WHAT IS NEEDED => The output must match the entries below exactly, with pictures removed.

(Stored items)
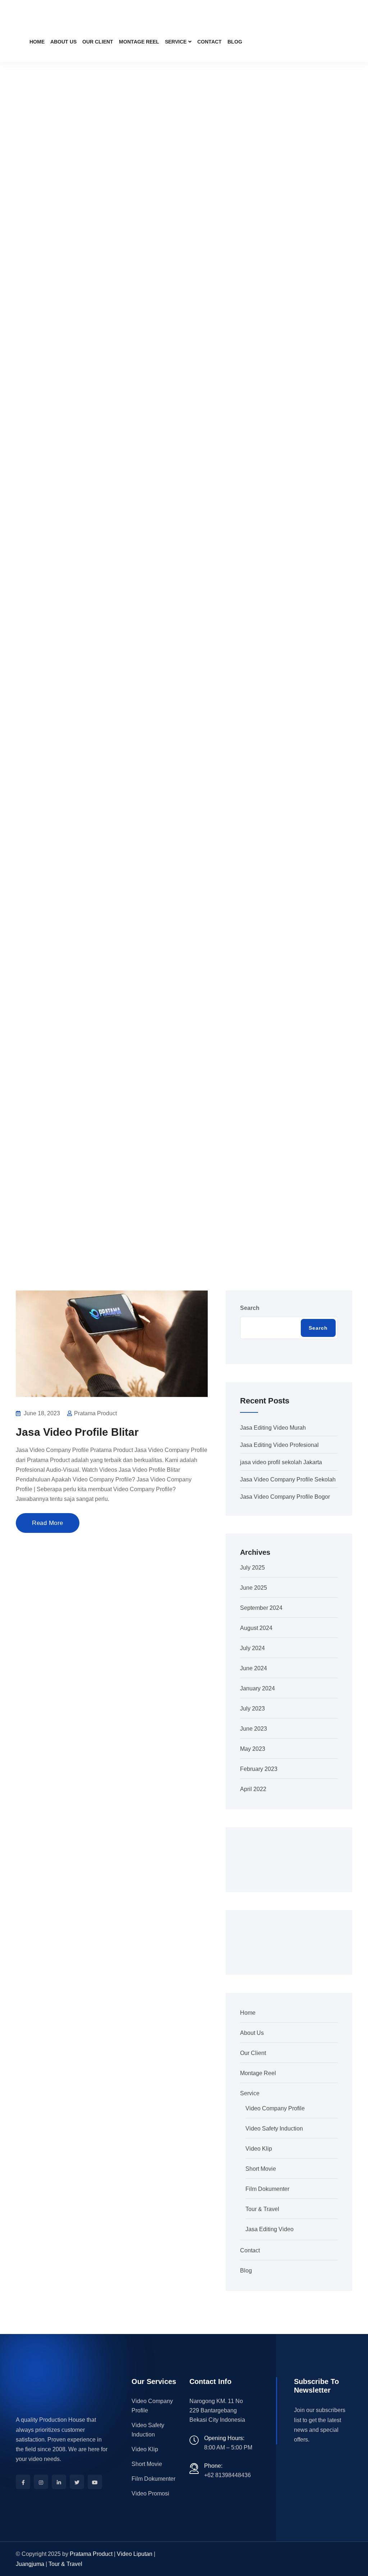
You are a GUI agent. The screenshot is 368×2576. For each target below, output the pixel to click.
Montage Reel (139, 42)
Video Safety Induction (274, 2128)
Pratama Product (91, 2554)
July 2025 (252, 1568)
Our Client (97, 42)
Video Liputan (134, 2554)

ANSWER =>
You are a GUI agent. The screenshot is 368×2576. For each target below, output the pixel to click.
Montage Reel (139, 42)
Video Safety Induction (274, 2128)
Pratama Product (91, 2554)
July 2025 (252, 1568)
Our Client (97, 42)
Video Liputan (134, 2554)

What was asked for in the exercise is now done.